Automated: Lab Analyzer uses clinical thresholds (HbA1c > 6.5 → diabetes, eGFR < 60 → CKD) which are deterministically correct
Compares: conditions the rules found vs conditions the LLM extracted
Creates feedback records for misses (correction_type = "condition_missed", reviewed_by = "automated_lab_analyzer")
Auto-confirms matches (both agree → quality_score = 1.0)

Activation status¶

Service: app/services/auto_reviewer.py
Manual trigger: POST /api/v1/cases/{id}/auto-review
Batch: POST /internal/eval/auto-review (QStash nightly)
Initial run: 16 cases reviewed, 88 feedback records created
Pattern detector: finds recurring misses for prompt improvement

Three layers of ground truth¶

Layer	Source	Covers	Accuracy
Automated	Lab analyzer rules vs LLM	Lab-detectable conditions	High (deterministic)
Clinical advisor	Dr. Shrikanth Naidu via API	Complex clinical conditions	Gold standard
Patient behavior	Match acceptance signals	Matching quality	Implicit signal

Layer 3: Feedback Store¶

Links decisions to outcomes for analysis and model improvement.

Schema¶

CREATE TABLE feedback_records (
    id UUID PRIMARY KEY DEFAULT gen_random_uuid(),
    tenant_id UUID NOT NULL,
    case_id UUID NOT NULL,
    feedback_type VARCHAR(50) NOT NULL,  -- prompt_quality, match_quality, extraction_accuracy, clinical_correction
    decision_event_id UUID NOT NULL,     -- the agent.decision event
    outcome_event_id UUID,               -- the outcome event (if available)
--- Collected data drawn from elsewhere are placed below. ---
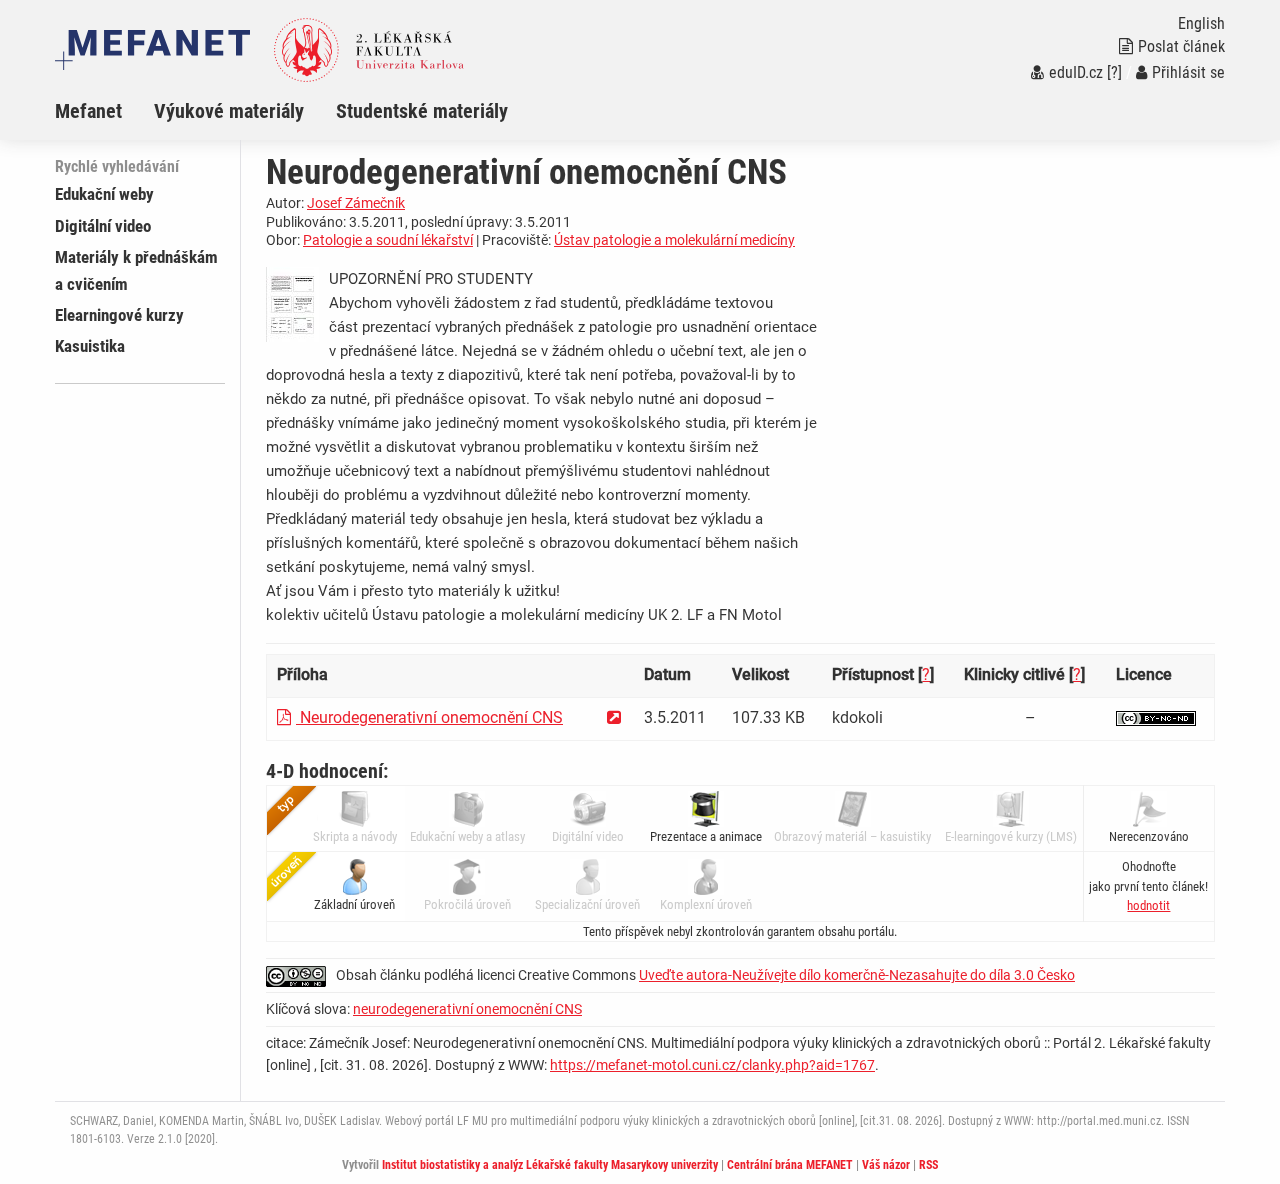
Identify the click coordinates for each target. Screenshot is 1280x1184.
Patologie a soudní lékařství (388, 240)
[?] (1114, 72)
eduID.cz (1076, 72)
    -- What was the AI's output?
    ai_output JSONB NOT NULL,

    -- What was the correct/desired output?
    ground_truth JSONB,                  -- null if not yet reviewed

    -- Scoring
    quality_score DECIMAL(3,2),          -- 0.00-1.00 (automated or manual)
    reviewed_by VARCHAR(100),            -- "automated", "clinical_advisor", "provider"
    reviewed_at TIMESTAMPTZ,

    -- Actionable feedback
    correction_type VARCHAR(50),         -- "icd_code_wrong", "condition_missed", "match_rank_wrong", "question_redundant"
    correction_detail JSONB,             -- specific correction data
    applied_to_prompt BOOLEAN DEFAULT false,  -- has this been used to update a prompt?
    applied_at TIMESTAMPTZ,

    created_at TIMESTAMPTZ DEFAULT NOW()
);

CREATE INDEX idx_fb_case ON feedback_records(case_id);
CREATE INDEX idx_fb_type ON feedback_records(feedback_type);
CREATE INDEX idx_fb_unapplied ON feedback_records(applied_to_prompt) WHERE applied_to_prompt = false;

Layer 4: Three Feedback Loops¶

Loop 1: Prompt Quality (cadence: weekly)¶

graph LR
    A[Decision Record] --> B[Langfuse Trace]
    B --> C[Manual Review<br/>or Automated Eval]
    C --> D{Quality OK?}
    D -->|No| E[Create Feedback Record]
    E --> F[Update Prompt<br/>in Langfuse]
    F --> G[A/B Test New<br/>vs Old Prompt]
    G --> H[Promote Winner]
    D -->|Yes| I[No Action]

What's evaluated:

Agent	Evaluation Criteria
Clinical Context	ICD code accuracy, condition completeness, observation extraction rate
Intake	Question relevance (was this already known?), information extraction accuracy
Match	Explanation quality, reasoning accuracy, no hallucinated stats
Explanation	Medical accuracy, readability, locale appropriateness
Classifier	Category accuracy, false positive rate for off-topic/medical-advice

Automated evaluators (Langfuse):

# ICD accuracy evaluator
def eval_icd_accuracy(trace):
    """Compare AI-extracted ICD codes against gold standard."""
    extracted = trace.output.get("icd_codes", [])
    gold = get_gold_standard(trace.metadata["document_id"])
    if not gold:
        return None  # no ground truth yet
    precision = len(set(extracted) & set(gold)) / max(len(extracted), 1)
    recall = len(set(extracted) & set(gold)) / max(len(gold), 1)
    return {"precision": precision, "recall": recall, "f1": 2 * precision * recall / max(precision + recall, 0.001)}

# Question relevance evaluator
def eval_question_relevance(trace):
    """Was this question necessary given what we already knew?"""
    state_before = trace.metadata.get("patient_state_before", {})
    question_asked = trace.output.get("question_topic")
    if question_asked == "location" and state_before.get("location"):
        return {"relevant": False, "reason": "location_already_known"}
    return {"relevant": True}

Loop 2: Matching Quality (cadence: per-case, analyzed monthly)¶

graph LR
    A[Match Presented] --> B{Patient Action}
    B -->|Accepts Top Match| C[Strong Signal:<br/>Ranking Correct]
    B -->|Accepts Lower Match| D[Moderate Signal:<br/>Ranking Suboptimal]
    B -->|Rejects All| E[Weak Signal:<br/>Investigate Why]
    B -->|Requests Re-match| F[Negative Signal:<br/>Criteria Wrong]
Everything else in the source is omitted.